◆ **PROBLEMS AND TASKS**:
1/ Answer these from the 340B article, one answer a line:
(a) On what date does the administration plan to end the COVID-19 public health emergency?
(b) In what month and year did HRSA give its second clarification?
(c) What two other flexibilities does the article list as having an unknown fate?
2/ Copy the 340B article between "The first clarification" and "eligible patient dispensed a 340B drug.", inclusive, and swap "telehealth" for "virtual care".

◆ **EXTRACT TO READ**:
□ □ □

The Biden administration said on Monday that it plans to end the nationwide COVID-19 public health emergency on May 11. When the PHE ends, COVID-related 340B program flexibilities announced in March 2020 could end too.
The U.S. Health Resources and Services Administration has not responded to a request for clarification about which flexibilities may cease and which ones, if any, will persist. HRSA told 340B Report in June 2020 that two of its policy clarifications prompted by the pandemic “are in place regardless of the COVID-19 pandemic.”
The first clarification came in March 2020. HRSA on the Office of Pharmacy Affairs’ then-new COVID-19 resources webpage recognized telehealth as just another a mode of delivering health care services. It recommended that covered entities outline the use of telehealth and other new technologies for delivering health care in their 340B policies and procedures and continue to ensure auditable records are maintained for each eligible patient dispensed a 340B drug.
The second clarification came in June 2020. HRSA said on the COVID-19 resources webpage patients of a new hospital child site that is not yet listed on the hospital’s cost report “may still be 340B eligible to the extent that they are patients of the covered entity.” Hospital groups had been urging HRSA for over a decade to implement this change.
“These situations should be clearly documented in the covered entity’s policies and procedures,” HRSA said. “In addition, a covered entity is responsible for demonstrating compliance with all 340B program requirements and ensure that auditable records are maintained for each patient dispensed a 340B drug.”
The fate of other flexibilities that HRSA has allowed during the pandemic is not known. They include:
- Exempting 340B site registration requirements on a case-by-case basis.
- Allowing remote audits of covered entities, and in some cases, granting extra time to respond to audit deadlines.

□ □ □

◆ **ENTRIES PROVIDED**:

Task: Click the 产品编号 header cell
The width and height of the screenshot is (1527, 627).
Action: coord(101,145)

□ □ □

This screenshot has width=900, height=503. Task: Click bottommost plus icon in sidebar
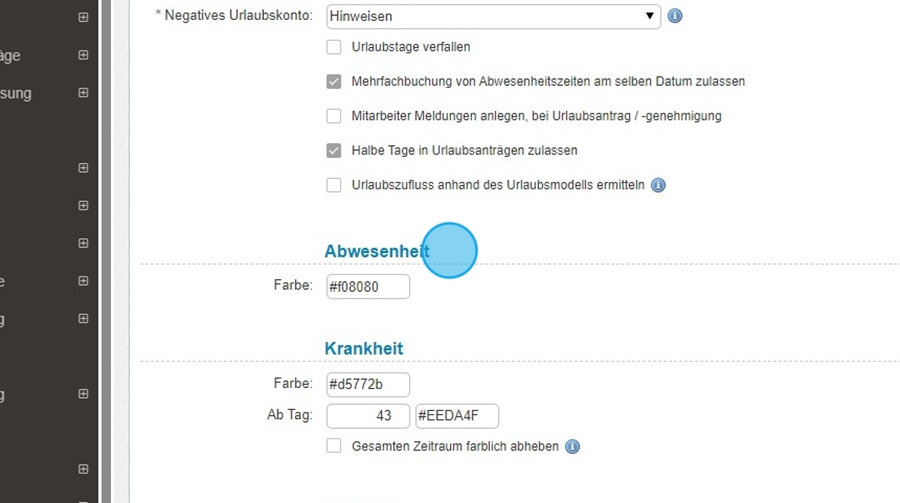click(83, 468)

□ □ □

◆ **SOLUTIONS TO THE EXERCISE**:
1/
(a) May 11
(b) June 2020
(c) Exempting 340B site registration requirements on a case-by-case basis, and allowing remote audits of covered entities (in some cases with extra time to respond to audit deadlines)

2/
The first clarification came in March 2020. HRSA on the Office of Pharmacy Affairs’ then-new COVID-19 resources webpage recognized virtual care as just another a mode of delivering health care services. It recommended that covered entities outline the use of virtual care and other new technologies for delivering health care in their 340B policies and procedures and continue to ensure auditable records are maintained for each eligible patient dispensed a 340B drug.